━━ TEXT ━━
Code_for_Elsherbini_et_al.,_2023

Kindly if you find this repo useful for your work, cite this publication and star the repo itself

How did we download the SARS-CoV2 sequences?

Firstly for the main dataset until 3-Nov-2022 (n= 1,131,185) After we did register at GISAID,...

Clear. right? What about the validation dataset (n = 67,399) from 4-Nov-2022 to 30-11-2023?

Here is an example of how we downloaded Clade G.

We did the same to other clades.

How did we preprocess our input sequence data for the main dataset?

Firstly, we needed to unzip our data.

for file in *.tar.xz ; do tar -xvf $file ; done

We have 9 files and each file represents one clade, let's count each clade.
━━━
━━ DATA SECTION ━━
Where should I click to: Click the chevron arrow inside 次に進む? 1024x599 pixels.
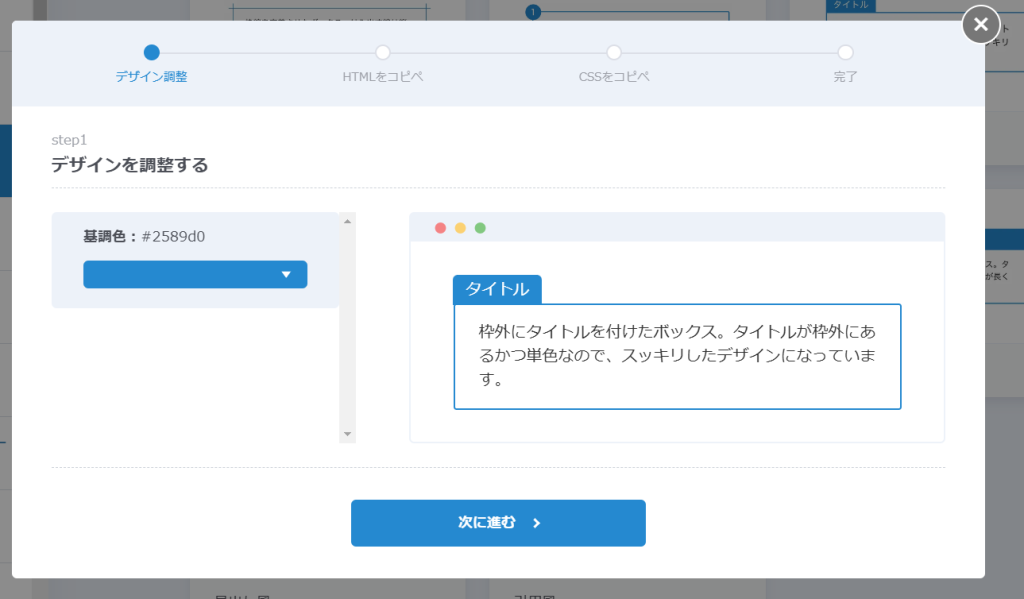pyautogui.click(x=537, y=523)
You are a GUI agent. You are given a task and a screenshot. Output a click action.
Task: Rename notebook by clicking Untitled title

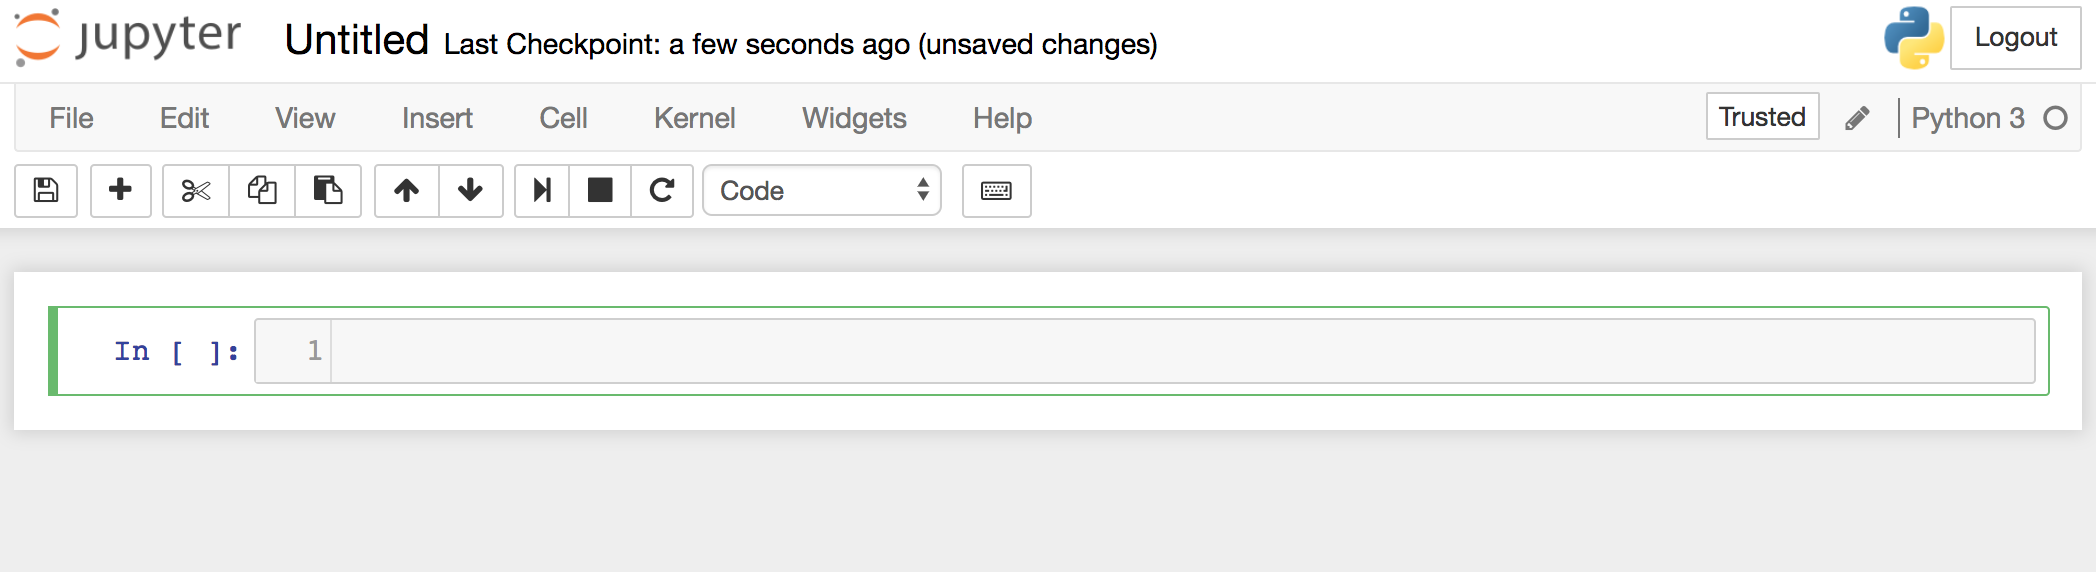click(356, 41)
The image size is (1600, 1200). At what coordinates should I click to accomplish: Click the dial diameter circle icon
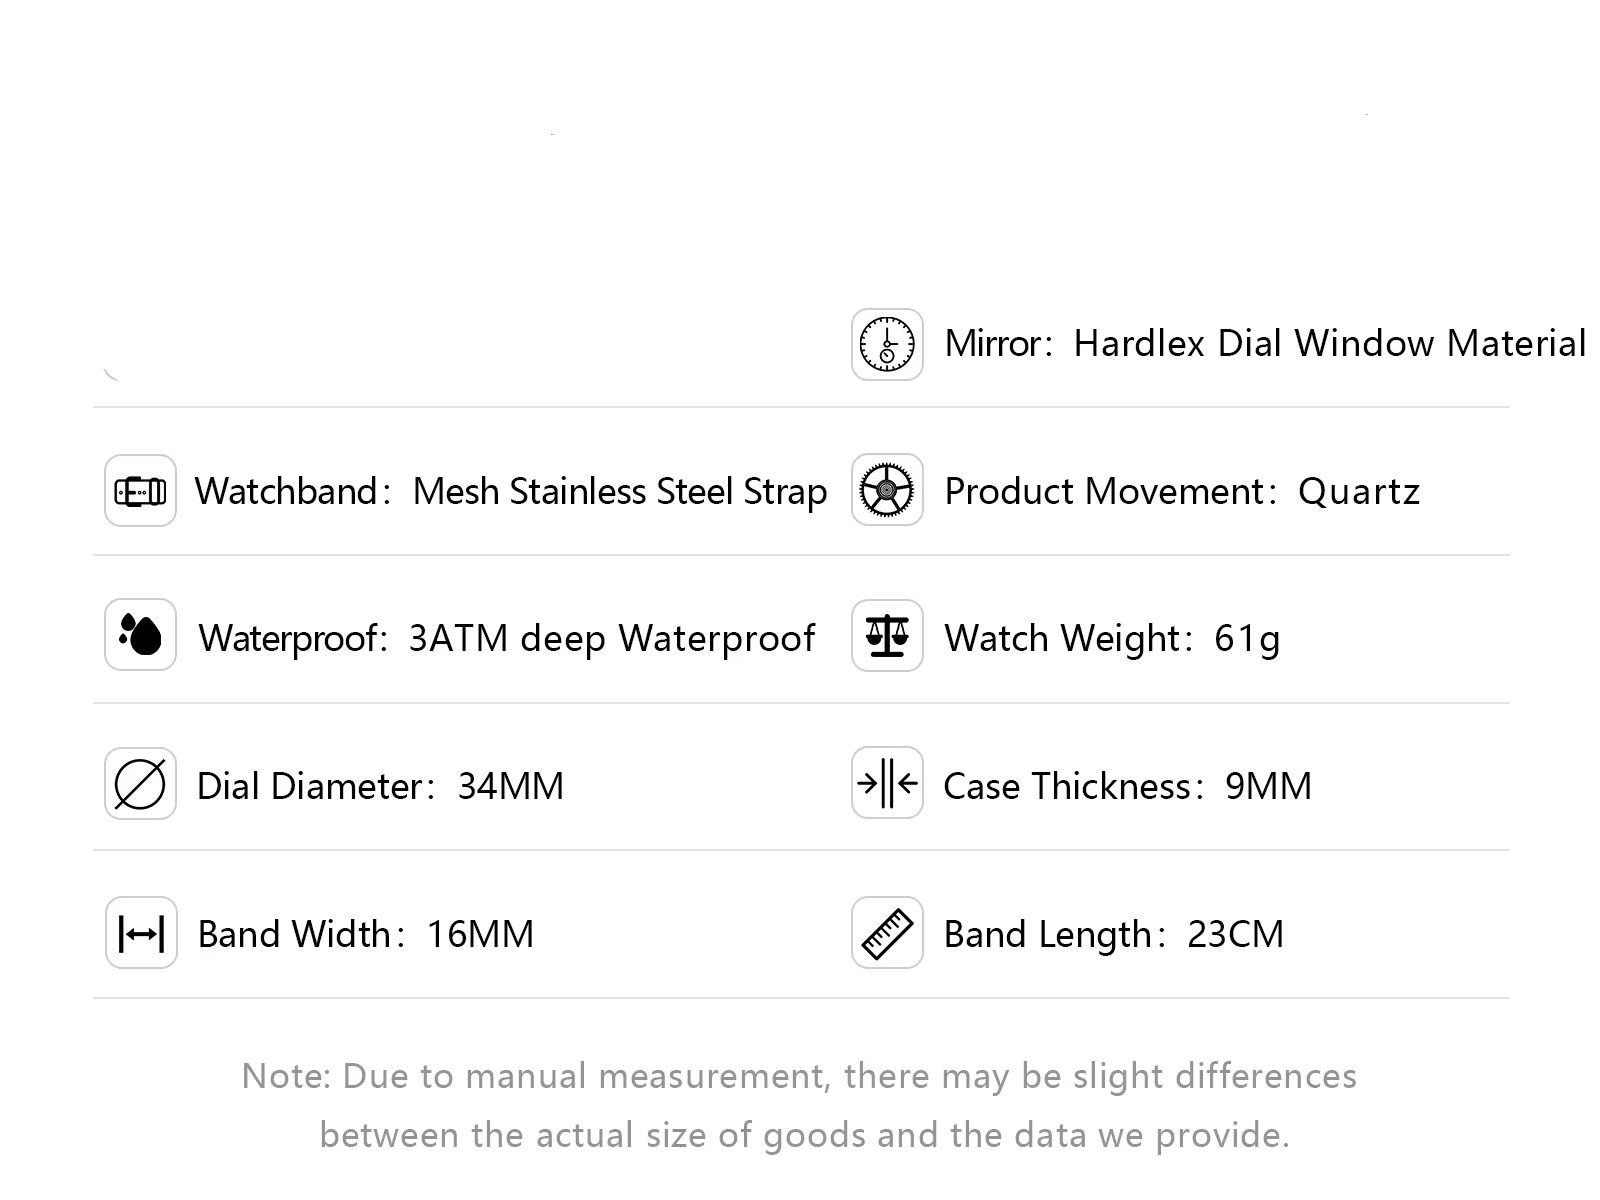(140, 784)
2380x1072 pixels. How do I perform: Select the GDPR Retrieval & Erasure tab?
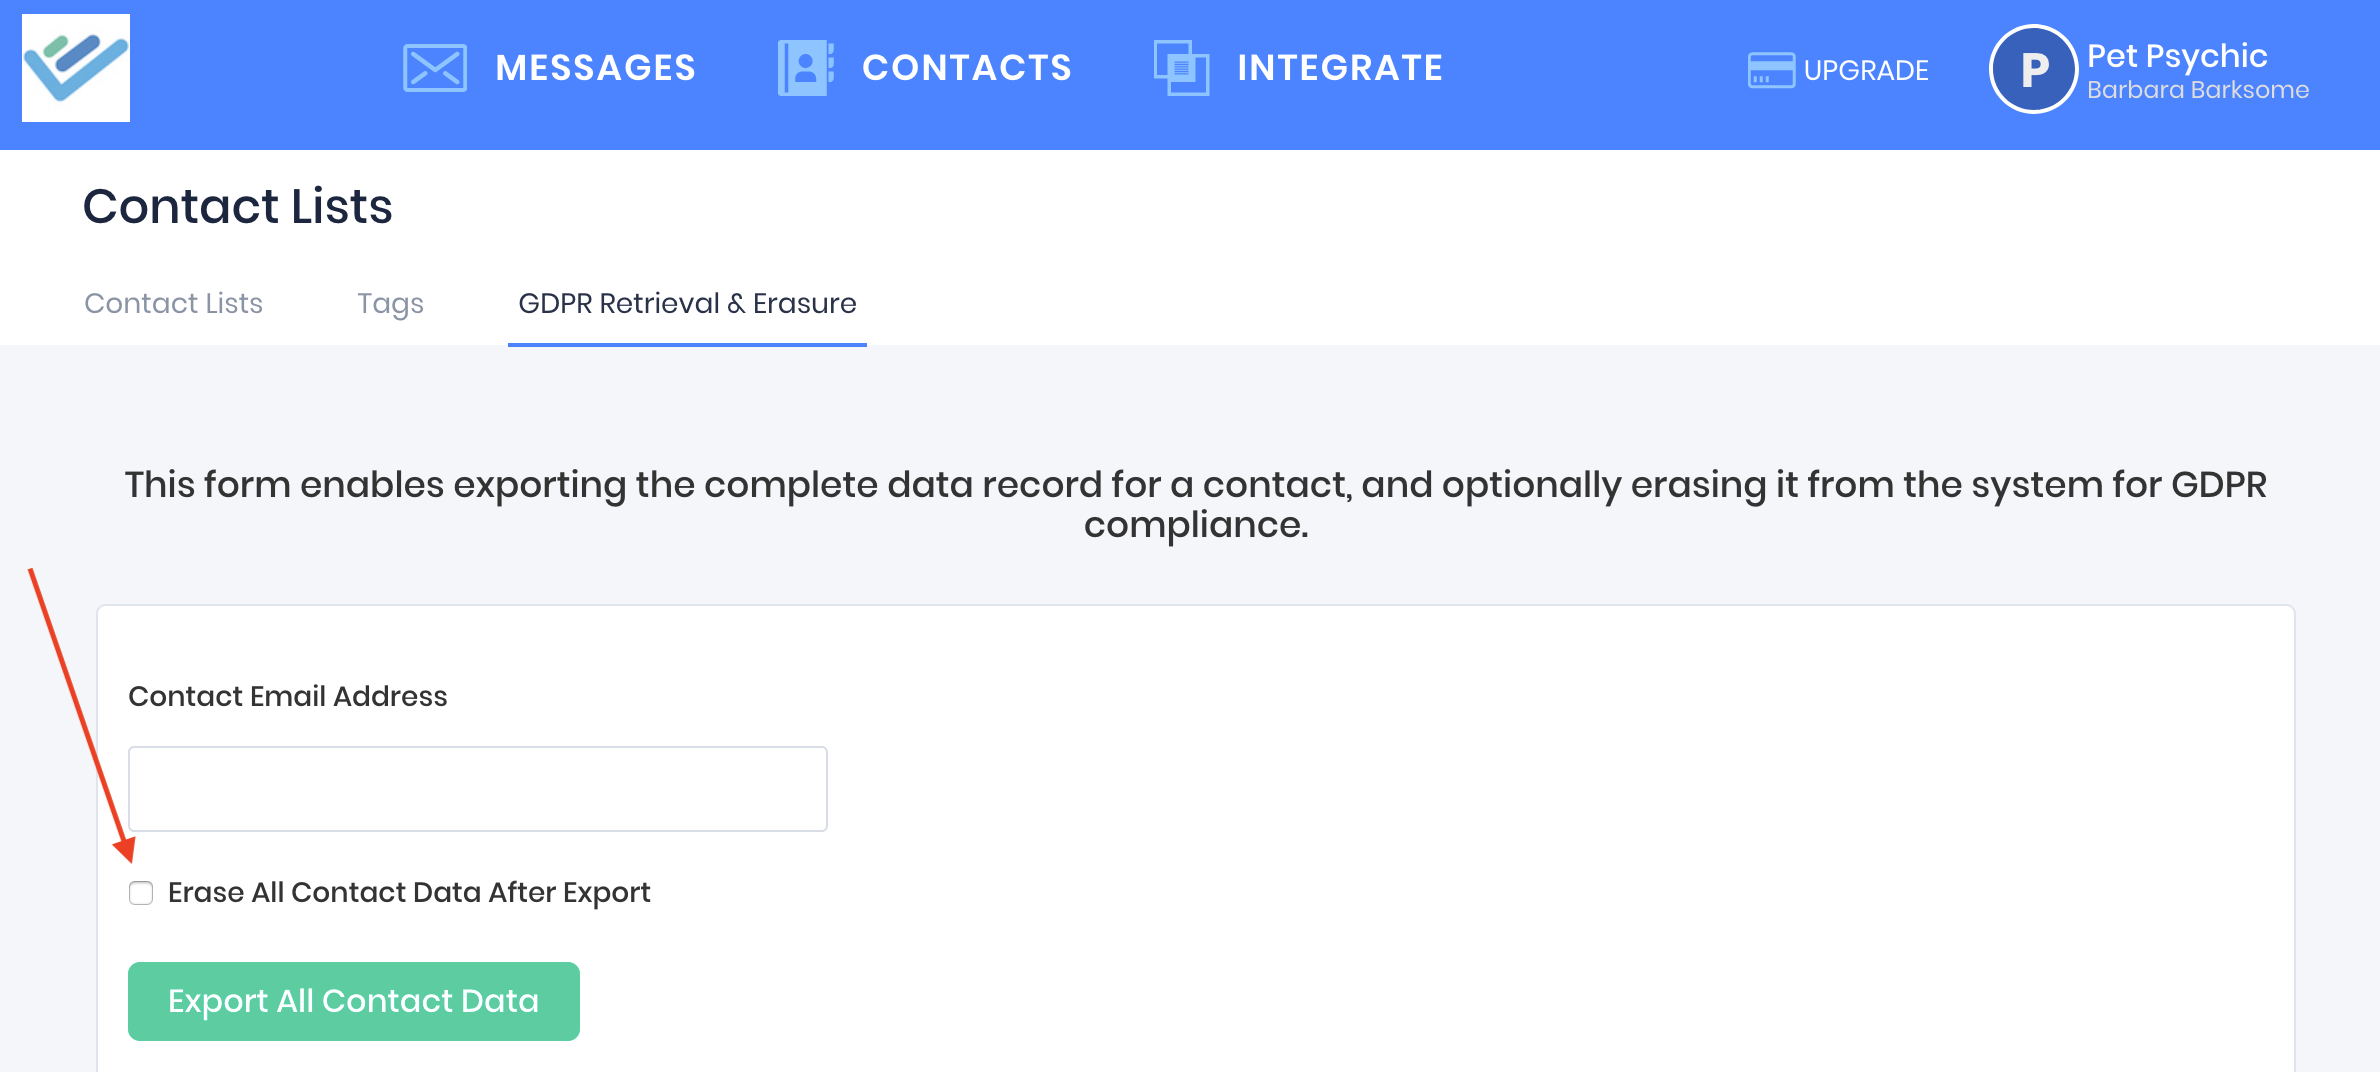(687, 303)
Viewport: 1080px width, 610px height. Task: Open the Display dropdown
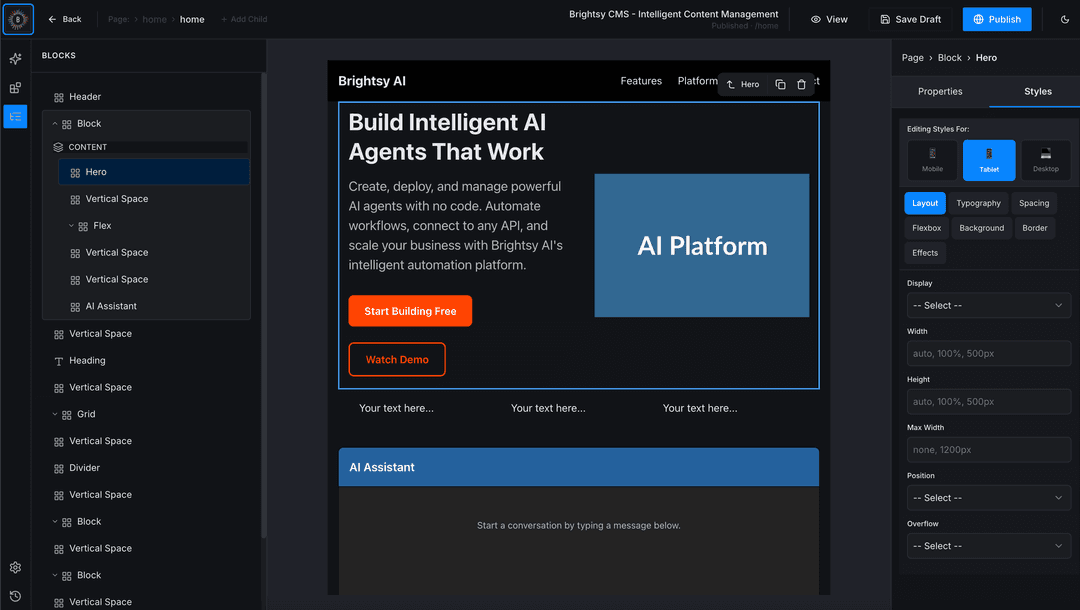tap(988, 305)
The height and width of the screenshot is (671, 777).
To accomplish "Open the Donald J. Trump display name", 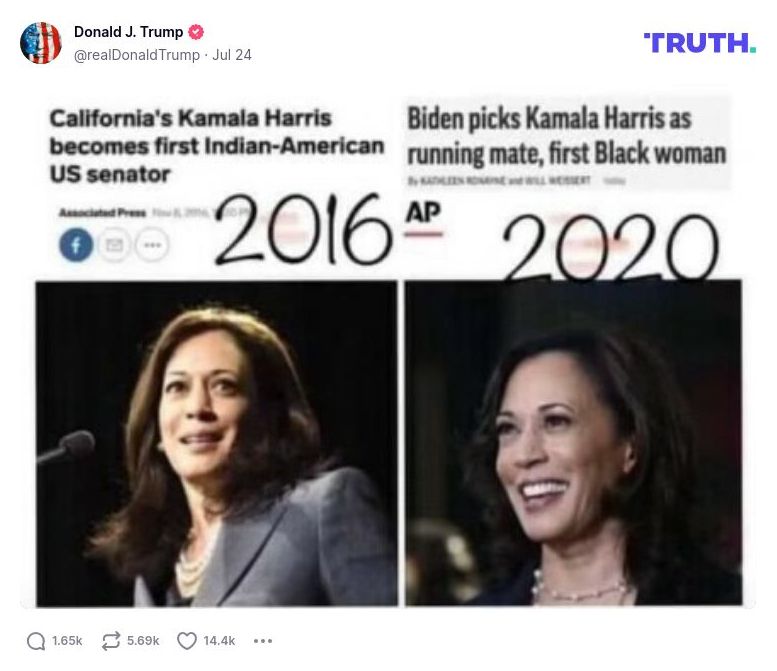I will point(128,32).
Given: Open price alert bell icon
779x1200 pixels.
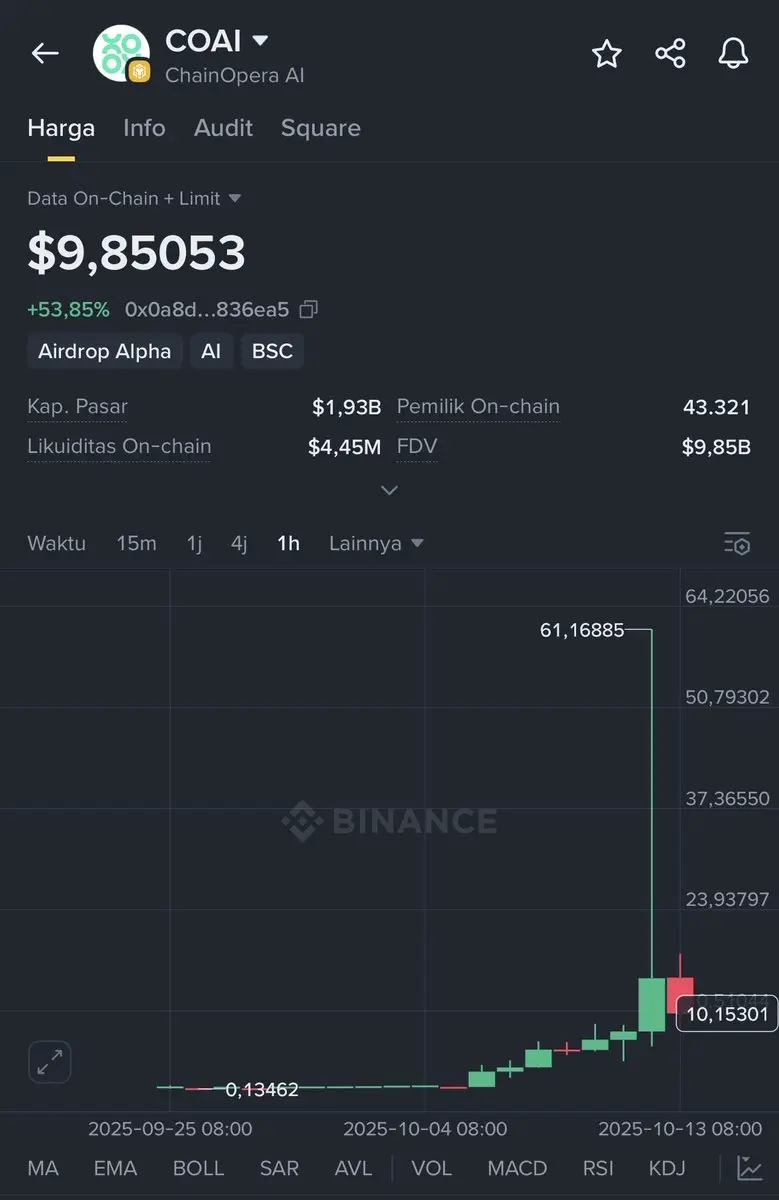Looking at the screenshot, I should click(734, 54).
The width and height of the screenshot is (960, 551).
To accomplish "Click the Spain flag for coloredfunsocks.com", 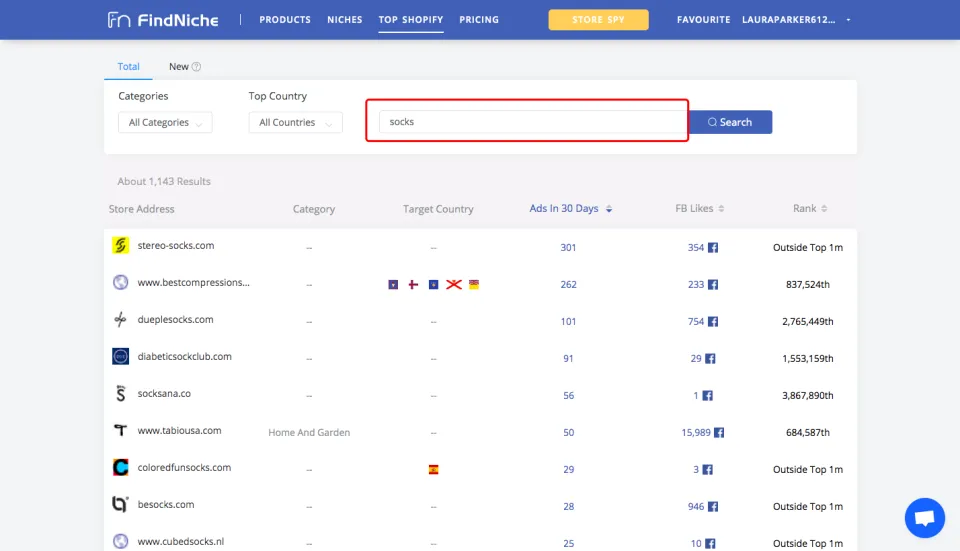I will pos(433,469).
━━━
Please answer these from the SARS-CoV2 sequence text:
(a) Up to what date does the main dataset run?
(b) How many sequences are in the validation dataset?
(c) How many files are there, and what does each one represent?

EXPECTED ANSWER
(a) 3-Nov-2022
(b) 67,399
(c) 9 files, each representing one clade